Legislation Cited: | Australian Capital Territory (Self-Government) Act 1988 (Cth) s 24 Civil Law (Wrongs) Act 2002 (ACT) s 139A Supreme Court Act 1933 (ACT) s 37E(4) |
Cases Cited: | Blair v Curran (1939) 62 CLR 464 Byrne v Council of the Law Society of the ACT (Occupational Discipline) [2015] ACAT 19 Wood v State of New South Wales [2019] NSWCA 313 |
Texts Cited: | Macquarie Dictionary (Pan Macmillan, 6th ed, 2013) |
Parties: | Emmanuel Ezekiel-Hart (Appellant) Australian Capital Territory (Respondent) |
Representation: | Counsel Self-represented (Appellant) B Buckland (Respondent) |
| Solicitors Self-represented (Appellant) ACT Government Solicitor (Respondent) | |
File Number: | ACTCA 41 of 2019 |
Decision under appeal: | Court/Tribunal: ACT Supreme Court Before: Crowe AJ Date of Decision: 25 July 2019 Case Title: Ezekiel-Hart v Reis (No 2) Citation: [2019] ACTSC 192 |
THE COURT:
The appellant, Emmanuel Tam Ezekiel-Hart, is admitted as a legal practitioner in the Australian Capital Territory, although he has not held a practising certificate or practised as a lawyer for some years. In the present proceedings, the appellant appeals from orders made by Crowe AJ on 25 July 2019 entering judgment for the respondent against the appellant in a civil claim. The respondent is the Australian Capital Territory. It is apparent that the appellant’s complaints concern the failure of various Ministers in the ACT Government to act to protect him from alleged discrimination and harm, and an allegation that the respondent is legally responsible for damages said to have been sustained by him by reason of him being defamed by the ACT Law Society (the Law Society) and one of its employees. No issue was taken in the proceeding below or in the present appeal regarding the correct identity of the respondent. In order to properly understand the present appeal, it is necessary to set out the procedural history of the appellant’s claims.
History of the appellant’s claims
By an Amended Originating Claim dated 22 November 2018, the appellant sought substantial damages, and declaratory and other relief against:
(a) Robert Anthony Reis (the first defendant);
(b) the Council of the Law Society of the ACT (the Council of the Law Society) (the second defendant); and
(c) the Australian Capital Territory (the third defendant).

########

BRIEF 1 →
Using only the appeal judgment, state whether each of these statements agrees with it: (a) the appellant currently holds a practising certificate, (b) the orders under appeal were made by Crowe AJ on 25 July 2019, and (c) the identity of the respondent was disputed in the present appeal. Answer yes or no for each, and quote the words from the judgment that decide it.
BRIEF 2 →
Extend the appeal judgment with one more paragraph that picks up right after its final line and keeps its style.
The lines that follow have nothing to do with the appeal judgment.

SOURCE EXCERPT →

########

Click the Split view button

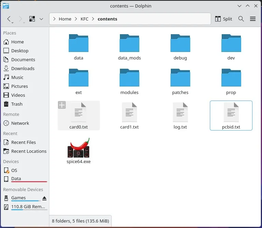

########

FINAL RESULT 1 →
(a) No: "he has not held a practising certificate or practised as a lawyer for some years"
(b) Yes: "the appellant appeals from orders made by Crowe AJ on 25 July 2019"
(c) No: "No issue was taken in the proceeding below or in the present appeal regarding the correct identity of the respondent."

FINAL RESULT 2 →
The Amended Originating Claim ran to 142 paragraphs, much of which was irrelevant, discursive and argumentative. The appellant’s claims, briefly summarised, were:
(a) the first defendant (the then Professional Standards Manager of the Law Society) published a memorandum dated 17 March 2016 to the Council of the Law Society on or about 21 March 2016 and thereby defamed him;
(b) the second defendant was vicariously liable for the first defendant’s defamation;
(c) the first and second defendants acting in concert engaged in misleading and deceptive conduct contrary to the Australian Consumer Law;
(d) the second defendant was an “instrumentality” of the third defendant and it owed the appellant a duty of care to control the first and second defendants, which it breached, and were it not for that breach he would not have been defamed; and
(e) the first, second and third defendants breached the appellant’s human rights under the Human Rights Act 2004 (ACT) (the HRA).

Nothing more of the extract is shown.